Boom mics, those big puffballs at the end of a long pole, were once the most common method to record movie dialogue. Now small, wireless microphones are ubiquitous on film sets, and that’s the domain of expert sound mixer Tod A. Maitland.
“I usually go overboard in the miking department,” he said with a grin, describing his work on “Springsteen: Deliver Me From Nowhere,” the drama starring Jeremy Allen White that focuses intimately on the low-fidelity creation of Bruce Springsteen’s “Nebraska.” That seminal 1982 album was recorded by Springsteen onto a cassette tape while isolated at a house in the woods of New Jersey.
The movie provided a new challenge for Maitland, whose 100 credits include projects on Jim Morrison (“The Doors”), Aretha Franklin (“Respect”), the Beatles (“Across the Universe”) and Bob Dylan (“A Complete Unknown”), in addition to musicals “West Side Story,” “The Greatest Showman,” “Tick, Tick…Boom!” and “The Producers.” Active for nearly five decades, Maitland began his career as a boom operator – that gradually disappearing art – on 1980s classics like “Tootsie.”
“Something like ‘A Complete Unknown’ was like an explosion of a time period and a personality and a music style,” Maitland said. “But Springsteen is more of an implosion. Implosion of music, implosion of the person. And from my earliest conversations with (director) Scott Cooper, that was the goal – really capturing that voice as it was so secluded physically and sonically. It’s a different kind of complexity than other music films I’ve worked on. We were trying to really find that exact environment and feeling that makes Bruce’s work so powerful.”
For scenes set at the woodland hideaway in Colts Neck, New Jersey, Springsteen connected Maitland with Mike Batlan, the recording engineer (played by Paul Walter Hauser in the film) who helped set up equipment in the house. Batlan provided details about the headphones and echo machine used in 1982.

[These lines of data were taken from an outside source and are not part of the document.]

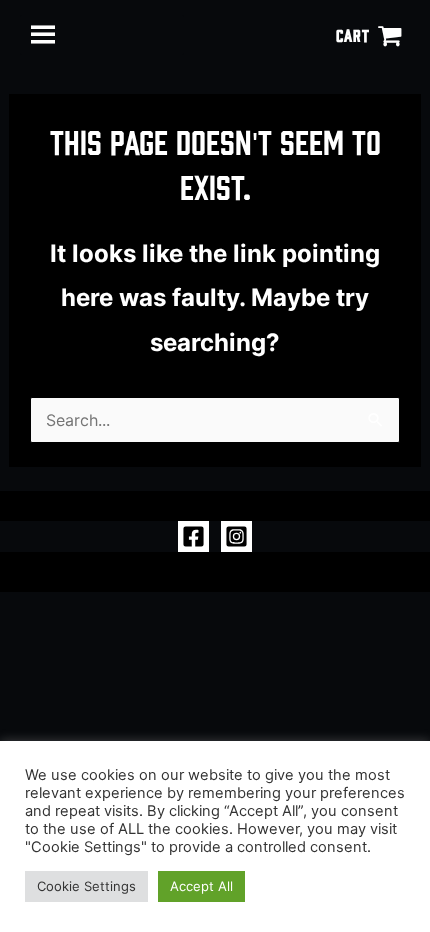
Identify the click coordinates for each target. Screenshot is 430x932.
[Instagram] (236, 536)
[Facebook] (193, 536)
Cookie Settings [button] (86, 886)
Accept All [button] (201, 886)
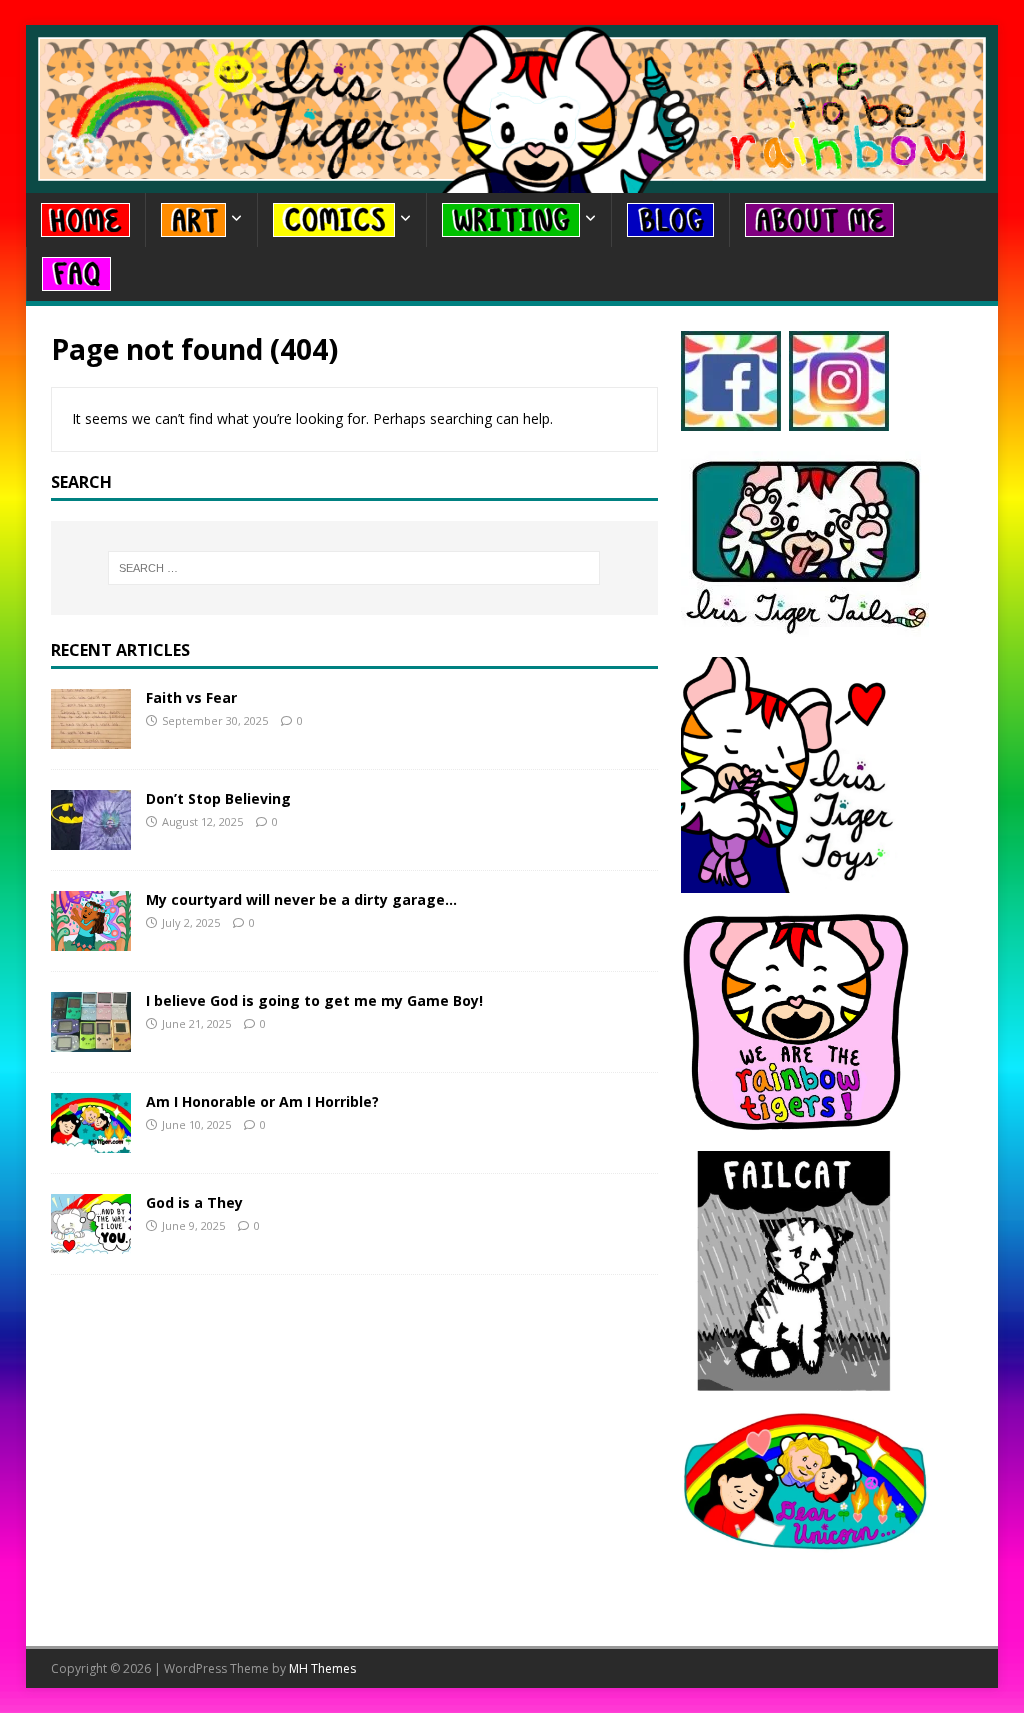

“Everything is period correct,” Maitland said. “And there was an old shag rug in the home, which is wonderful for acoustics.” He listened obsessively to “Nebraska” while testing the small, hidden lavalier mics that White wore. Additionally, “I always put a microphone in the corner of the room,” he said. “When you’re listening to “Nebraska,” you only hear Bruce’s voice, but when you’re in the room with him as he’s recording, you should also hear the ambience of the room.”

The scenes of Springsteen recording sessions are crucial to the point of the film, as he later defies his management team to keep the album’s raw, unpolished sound. No expense was spared to ensure the most faithful re-creation of the audio. The scenes were shot in a house in a rural part of northern New Jersey, next to a lake on a quiet street.
“But we shut down traffic on the road,” Maitland said. “For regular film recording, you can have vehicles driving by far in the distance, but for the music stuff, everything needs to be as pristine as it can possibly be.”
On the opposite end of that pin-drop noise spectrum, the film depicts the hard-rock recording of Springsteen’s “Born in the U.S.A.” at the Power Station, a New York studio with a peaked wooden roof like a Swiss chalet.
“It’s a really high-impact song and Jeremy was putting everything into his vocal performance,” Maitland said. “But (singing like) Bruce just kills your voice, if you try it. So after six takes, Jeremy was done. I remember it was the same thing with Val Kilmer on “The Doors.” We always shot the close-ups of Val first, because after five or six takes his voice was completely shot.”
Earlier this year, Maitland received the Career Achievement Award from the Cinema Audio Society, but his mantel still doesn’t feature an Oscar statuette, despite six nominations. (And his odds took a hit five years ago when AMPAS consolidated two sound categories into one.)
But the veteran recordist jokes that he’s still “making my way through all the legends of rock” in biopics, and he also teaches sound design at NYU, where he talks to his students about the subtle differences between what our ears hear and what a microphone picks up.
He is impressed that “Deliver Me From Nowhere” chose to center on Springsteen’s lifelong history of depression and anxiety.
“I have a hard time working on fluff,” he said. “Obviously, doing a film about Bruce appealed to me, but this movie really does have a message and says something. I know about the benefits of therapy, but I never really knew that Bruce suffered from depression. It’s something that lots of people struggle with, and the movie makes a tremendous statement.”